- WHAT IS EXPECTED
Rescale the part that opens with the line containing "below the drawing?" and closes with the line containing "click(957, 654)". Give those lines again with the requests unchanged, multiply every click coordinate in the answers by 0.55, round each to a whole number with halves going up, and give nothing else.

---------------

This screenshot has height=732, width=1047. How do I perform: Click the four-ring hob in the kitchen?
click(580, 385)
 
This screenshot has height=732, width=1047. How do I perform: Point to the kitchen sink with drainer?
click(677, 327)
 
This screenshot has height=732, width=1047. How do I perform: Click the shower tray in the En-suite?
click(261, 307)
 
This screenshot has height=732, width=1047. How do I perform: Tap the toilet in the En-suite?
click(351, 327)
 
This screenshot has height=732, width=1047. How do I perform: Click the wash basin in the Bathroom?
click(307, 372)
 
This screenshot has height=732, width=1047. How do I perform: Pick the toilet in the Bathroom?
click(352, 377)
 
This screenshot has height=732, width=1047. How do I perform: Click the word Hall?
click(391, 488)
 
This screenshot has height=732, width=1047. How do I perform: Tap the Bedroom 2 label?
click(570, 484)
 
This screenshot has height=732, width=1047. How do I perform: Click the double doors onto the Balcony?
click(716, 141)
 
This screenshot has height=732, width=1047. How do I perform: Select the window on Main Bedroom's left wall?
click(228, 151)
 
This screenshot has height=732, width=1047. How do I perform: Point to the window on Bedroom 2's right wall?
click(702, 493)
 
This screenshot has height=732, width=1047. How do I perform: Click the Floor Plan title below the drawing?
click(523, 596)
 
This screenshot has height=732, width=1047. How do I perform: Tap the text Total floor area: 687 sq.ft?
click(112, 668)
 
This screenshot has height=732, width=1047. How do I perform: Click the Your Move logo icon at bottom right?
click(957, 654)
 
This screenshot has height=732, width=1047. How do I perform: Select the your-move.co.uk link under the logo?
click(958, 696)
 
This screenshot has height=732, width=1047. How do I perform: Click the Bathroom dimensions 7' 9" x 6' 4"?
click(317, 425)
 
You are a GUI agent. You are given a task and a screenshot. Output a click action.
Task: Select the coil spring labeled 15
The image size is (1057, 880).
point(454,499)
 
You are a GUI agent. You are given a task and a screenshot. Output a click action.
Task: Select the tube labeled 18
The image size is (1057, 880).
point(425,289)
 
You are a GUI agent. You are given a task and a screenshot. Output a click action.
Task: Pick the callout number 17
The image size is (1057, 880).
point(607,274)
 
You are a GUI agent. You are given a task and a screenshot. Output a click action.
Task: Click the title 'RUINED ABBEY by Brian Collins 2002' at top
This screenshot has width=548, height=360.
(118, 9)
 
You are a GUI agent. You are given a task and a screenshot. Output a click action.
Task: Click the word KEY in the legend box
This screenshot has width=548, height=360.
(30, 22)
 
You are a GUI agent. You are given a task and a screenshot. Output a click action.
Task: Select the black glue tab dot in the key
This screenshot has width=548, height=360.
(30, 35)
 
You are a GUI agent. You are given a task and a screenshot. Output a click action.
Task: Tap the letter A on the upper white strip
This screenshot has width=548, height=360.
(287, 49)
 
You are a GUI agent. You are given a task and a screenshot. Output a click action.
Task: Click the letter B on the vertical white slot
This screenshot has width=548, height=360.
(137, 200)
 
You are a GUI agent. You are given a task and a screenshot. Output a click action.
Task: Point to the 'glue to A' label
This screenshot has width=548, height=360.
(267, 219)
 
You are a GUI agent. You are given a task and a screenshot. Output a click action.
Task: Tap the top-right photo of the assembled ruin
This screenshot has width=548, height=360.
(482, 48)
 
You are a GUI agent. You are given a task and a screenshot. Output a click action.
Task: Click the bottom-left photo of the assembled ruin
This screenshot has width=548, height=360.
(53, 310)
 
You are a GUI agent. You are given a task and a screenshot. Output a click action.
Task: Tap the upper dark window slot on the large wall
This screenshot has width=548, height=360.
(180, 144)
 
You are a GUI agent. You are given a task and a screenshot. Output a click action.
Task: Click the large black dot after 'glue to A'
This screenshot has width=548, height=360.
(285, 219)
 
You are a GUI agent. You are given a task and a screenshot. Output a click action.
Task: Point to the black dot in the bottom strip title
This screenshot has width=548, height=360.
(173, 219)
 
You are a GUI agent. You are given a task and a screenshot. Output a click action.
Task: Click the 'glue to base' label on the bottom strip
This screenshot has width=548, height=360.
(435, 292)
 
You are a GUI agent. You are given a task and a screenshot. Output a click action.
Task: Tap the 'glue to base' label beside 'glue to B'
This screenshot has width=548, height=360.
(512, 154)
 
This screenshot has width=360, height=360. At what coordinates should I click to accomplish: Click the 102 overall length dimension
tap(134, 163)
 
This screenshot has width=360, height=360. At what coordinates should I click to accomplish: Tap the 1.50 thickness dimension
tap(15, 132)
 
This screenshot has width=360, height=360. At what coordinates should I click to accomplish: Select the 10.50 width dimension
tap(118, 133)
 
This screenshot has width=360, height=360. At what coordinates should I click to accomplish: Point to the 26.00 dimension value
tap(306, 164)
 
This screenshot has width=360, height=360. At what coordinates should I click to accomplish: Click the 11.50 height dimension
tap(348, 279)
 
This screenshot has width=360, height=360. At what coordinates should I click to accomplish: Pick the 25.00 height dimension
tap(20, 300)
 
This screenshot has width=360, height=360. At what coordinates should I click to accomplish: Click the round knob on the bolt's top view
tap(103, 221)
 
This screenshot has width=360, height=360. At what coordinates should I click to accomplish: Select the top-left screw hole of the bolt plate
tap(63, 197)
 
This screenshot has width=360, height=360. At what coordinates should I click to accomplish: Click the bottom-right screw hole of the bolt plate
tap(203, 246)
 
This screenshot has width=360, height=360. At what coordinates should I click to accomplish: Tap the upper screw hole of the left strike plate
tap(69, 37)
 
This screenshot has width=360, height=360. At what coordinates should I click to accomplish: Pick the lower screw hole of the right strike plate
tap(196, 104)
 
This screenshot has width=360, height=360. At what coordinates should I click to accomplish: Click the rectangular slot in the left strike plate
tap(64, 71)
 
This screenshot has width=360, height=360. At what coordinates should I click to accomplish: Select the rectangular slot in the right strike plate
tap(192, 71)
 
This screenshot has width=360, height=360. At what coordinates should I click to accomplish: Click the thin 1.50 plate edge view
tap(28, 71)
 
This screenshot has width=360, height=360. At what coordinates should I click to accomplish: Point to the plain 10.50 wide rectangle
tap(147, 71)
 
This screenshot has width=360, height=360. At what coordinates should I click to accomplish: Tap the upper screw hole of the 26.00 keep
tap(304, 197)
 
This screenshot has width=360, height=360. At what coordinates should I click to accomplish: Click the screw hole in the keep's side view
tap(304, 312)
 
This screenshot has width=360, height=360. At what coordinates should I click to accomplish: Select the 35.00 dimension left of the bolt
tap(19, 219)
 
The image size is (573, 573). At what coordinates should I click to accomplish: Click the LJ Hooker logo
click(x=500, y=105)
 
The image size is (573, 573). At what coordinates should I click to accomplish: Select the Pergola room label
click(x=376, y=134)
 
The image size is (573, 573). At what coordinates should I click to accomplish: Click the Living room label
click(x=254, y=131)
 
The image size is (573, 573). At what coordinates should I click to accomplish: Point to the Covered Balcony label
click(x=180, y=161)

---------------

- WRITTEN SOLUTION
This screenshot has height=732, width=1047. How do I perform: Click the Floor Plan title below the drawing?
click(288, 328)
 
This screenshot has height=732, width=1047. How do I perform: Tap the text Total floor area: 687 sq.ft?
click(62, 367)
 
This screenshot has height=732, width=1047. How do I perform: Click the Your Move logo icon at bottom right?
click(526, 360)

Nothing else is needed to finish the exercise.